The EPA EV range is generally based on using 100% of the accessible battery capacity, of a new vehicle. Nobody should even expect to use 100% of the range of a new car -- it isn't "real world" at all to expect to achieve the number of miles defined by charging to 100% and driving the car until it can't go any farther. Nobody drives a gas car hoping to run out of gas just as they pull up to a pump.
Another part of it is that people just don't understand math or what the EPA numbers mean. The EPA MPG or EV range rating is based on averaging 55% city/"stop and go" test results and 45% highway test results. And of course those tests aren't actually real world. And even the highway results have a lot of lower-speed driving as part of the test.
In an ICE car, driven carefully at not-too-fast highway speeds, I've always found it pretty easy to exceed EPA average MPG, because you eliminate all the city driving that is inefficient for an ICE. If you drive a lot of short, city trips, and ICE MPG falls to the floor. It all makes sense.
In many EV's, the city driving is more efficient than highway. I think I recall seeing several years ago Model S range records where they drove at 27 miles per hour and got ~600 miles out of it. But on the other hand, drive at only highway speeds and the range should be expected to be lower than the EPA average rating. Drive exclusively at fast highway speeds, and range will drop further.

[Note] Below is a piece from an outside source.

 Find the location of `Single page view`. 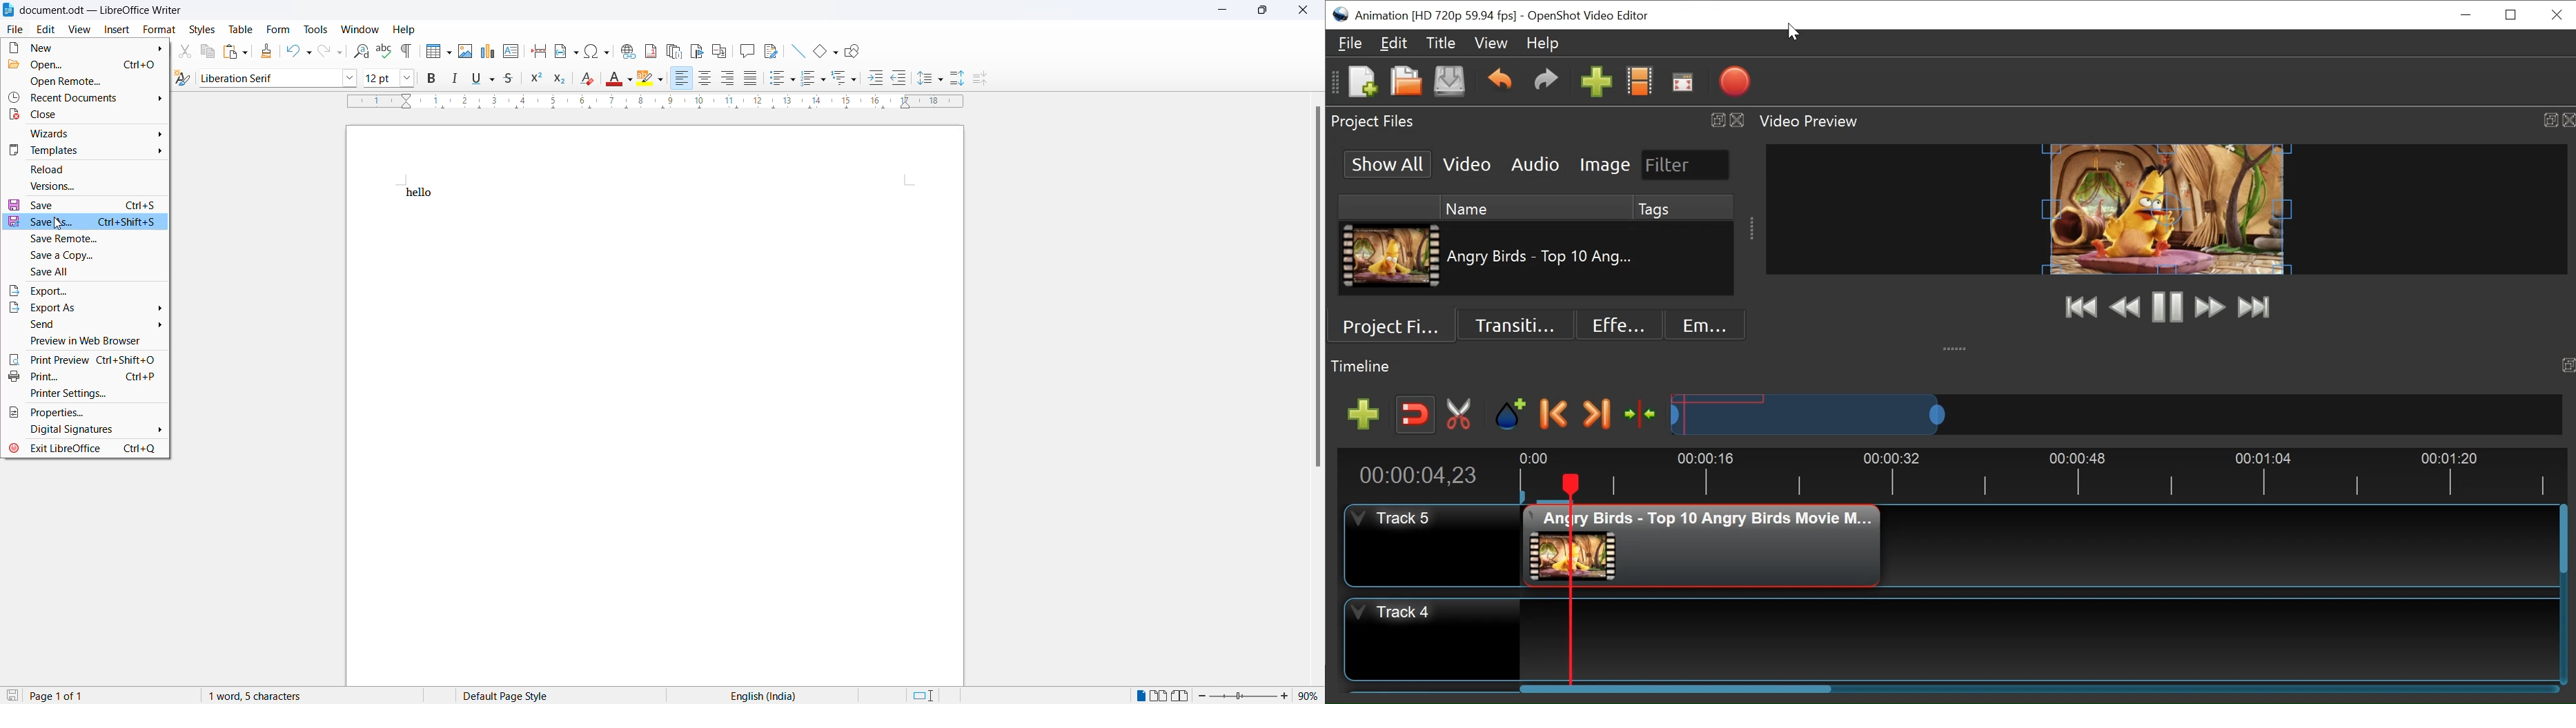

Single page view is located at coordinates (1139, 696).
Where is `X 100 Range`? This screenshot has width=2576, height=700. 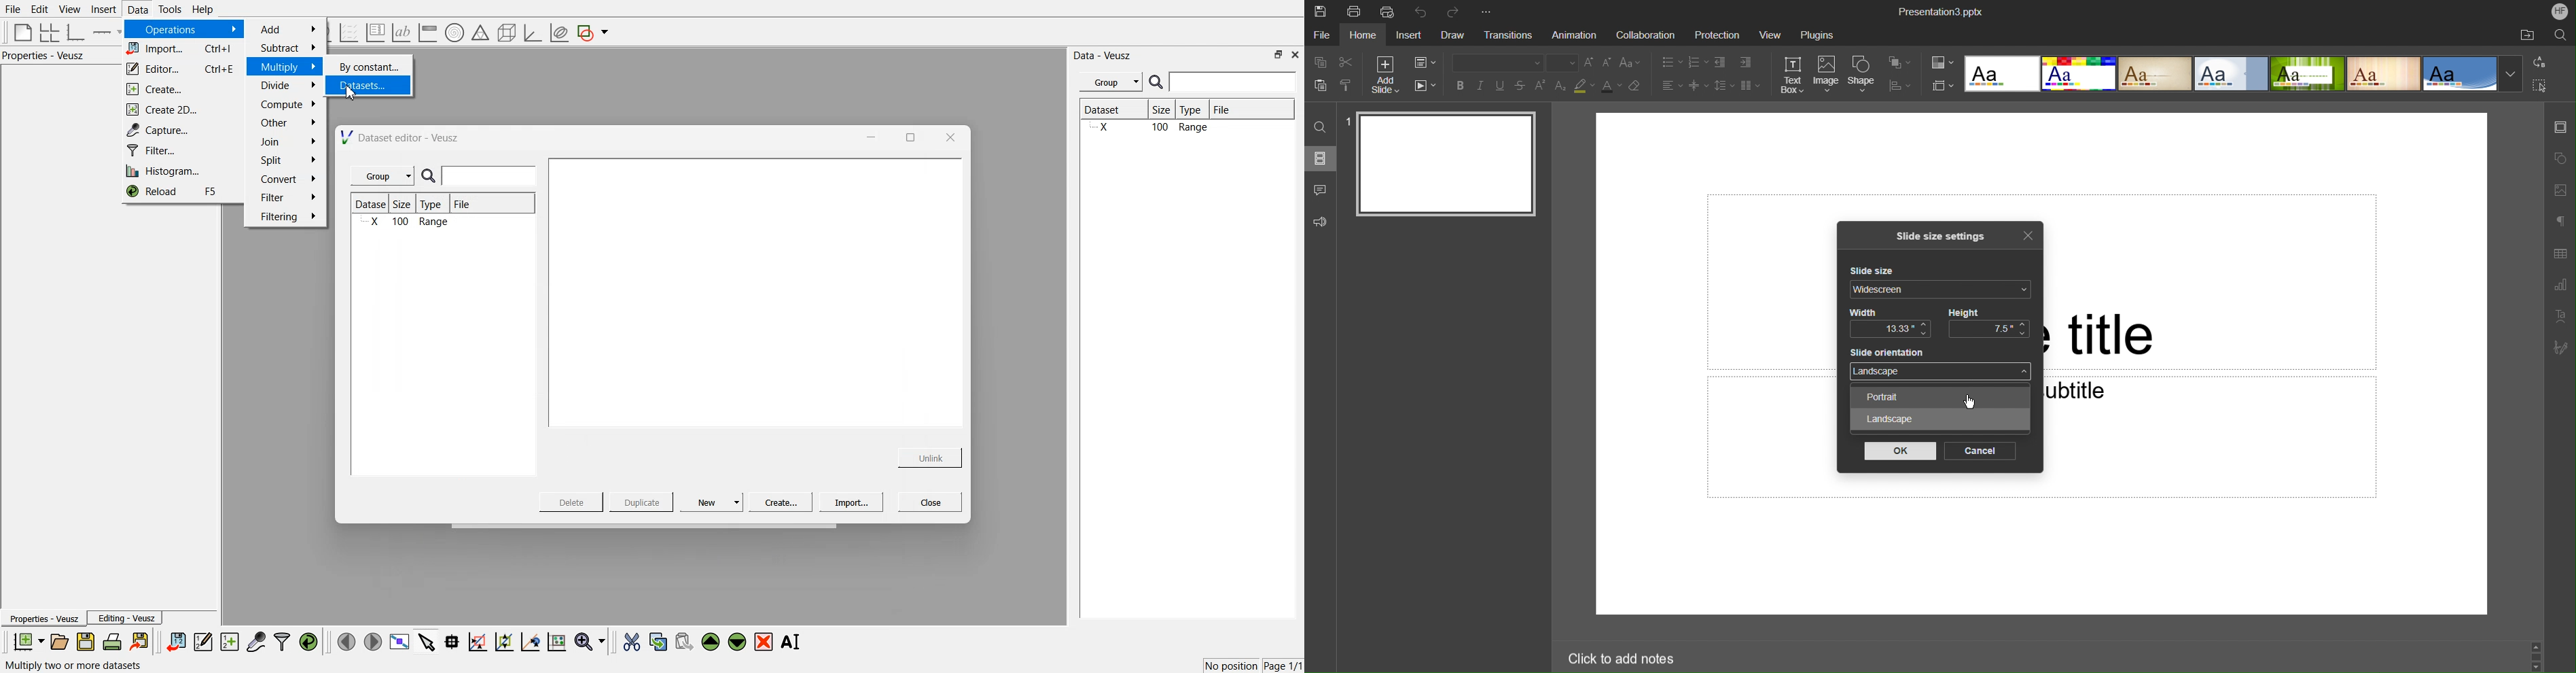
X 100 Range is located at coordinates (408, 223).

And the Government/EPA website even illustrates part of this effect for those who care to actually use it -- you can actually "Personalize" the FuelEconomy.gov data with your own percent of stop and go vs. highway driving, and get the correspoding range estimates. For example:
I'm not sure why the Model X range estimate goes away for the 100% and 0% versions...but anybody that can internet can see that even within the EPA test parameters, Model 3, Model Y, and Model S range varies by 23-32 miles just by toggling that one variable. It is quite logical that driving well outside the parameters of the test will increase this variation....and potentially in either direction. You can drive at 27 miles per hour with the AC off to go 600 miles, or you can drive at 90 mph with the windows open and the heat blasting in the winter to drastically reduce your range. It is physics, not Tesla being deceptive.